(Extracted entries)
★ ★ ★ ★

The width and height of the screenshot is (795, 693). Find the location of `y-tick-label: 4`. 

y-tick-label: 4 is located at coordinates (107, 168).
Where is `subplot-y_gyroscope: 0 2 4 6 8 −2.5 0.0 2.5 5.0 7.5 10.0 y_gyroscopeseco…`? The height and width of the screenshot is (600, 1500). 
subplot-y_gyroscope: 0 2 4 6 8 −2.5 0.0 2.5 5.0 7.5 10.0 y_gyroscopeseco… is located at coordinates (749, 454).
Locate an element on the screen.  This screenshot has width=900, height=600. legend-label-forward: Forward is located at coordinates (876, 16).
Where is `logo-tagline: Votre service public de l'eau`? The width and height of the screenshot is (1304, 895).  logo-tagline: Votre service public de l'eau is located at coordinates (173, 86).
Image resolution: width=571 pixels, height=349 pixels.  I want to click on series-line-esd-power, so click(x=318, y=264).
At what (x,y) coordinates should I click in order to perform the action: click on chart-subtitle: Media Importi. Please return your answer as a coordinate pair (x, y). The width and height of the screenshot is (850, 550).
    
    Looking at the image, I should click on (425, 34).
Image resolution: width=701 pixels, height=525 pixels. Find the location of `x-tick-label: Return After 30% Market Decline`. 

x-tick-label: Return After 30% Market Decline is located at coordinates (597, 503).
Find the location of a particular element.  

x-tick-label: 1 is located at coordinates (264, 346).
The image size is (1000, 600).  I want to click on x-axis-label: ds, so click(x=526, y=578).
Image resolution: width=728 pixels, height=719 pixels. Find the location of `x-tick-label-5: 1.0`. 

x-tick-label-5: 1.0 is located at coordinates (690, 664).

★ ★ ★ ★

| WORK TASK |
Rewrite the lines of every entry above as a numbered list, omitting the blank lines.

| RESPONSE FOR THIS EXERCISE |
1. The width and height of the screenshot is (795, 693). Find the location of `y-tick-label: 4`. 
2. y-tick-label: 4 is located at coordinates (107, 168).
3. Where is `subplot-y_gyroscope: 0 2 4 6 8 −2.5 0.0 2.5 5.0 7.5 10.0 y_gyroscopeseco…`? The height and width of the screenshot is (600, 1500). 
4. subplot-y_gyroscope: 0 2 4 6 8 −2.5 0.0 2.5 5.0 7.5 10.0 y_gyroscopeseco… is located at coordinates (749, 454).
5. Locate an element on the screen.  This screenshot has width=900, height=600. legend-label-forward: Forward is located at coordinates (876, 16).
6. Where is `logo-tagline: Votre service public de l'eau`? The width and height of the screenshot is (1304, 895).  logo-tagline: Votre service public de l'eau is located at coordinates (173, 86).
7. Image resolution: width=571 pixels, height=349 pixels.  I want to click on series-line-esd-power, so click(x=318, y=264).
8. At what (x,y) coordinates should I click in order to perform the action: click on chart-subtitle: Media Importi. Please return your answer as a coordinate pair (x, y). The width and height of the screenshot is (850, 550).
9.     Looking at the image, I should click on (425, 34).
10. Image resolution: width=701 pixels, height=525 pixels. Find the location of `x-tick-label: Return After 30% Market Decline`. 
11. x-tick-label: Return After 30% Market Decline is located at coordinates (597, 503).
12. Find the location of a particular element.  
13. x-tick-label: 1 is located at coordinates (264, 346).
14. The image size is (1000, 600).  I want to click on x-axis-label: ds, so click(x=526, y=578).
15. Image resolution: width=728 pixels, height=719 pixels. Find the location of `x-tick-label-5: 1.0`. 
16. x-tick-label-5: 1.0 is located at coordinates (690, 664).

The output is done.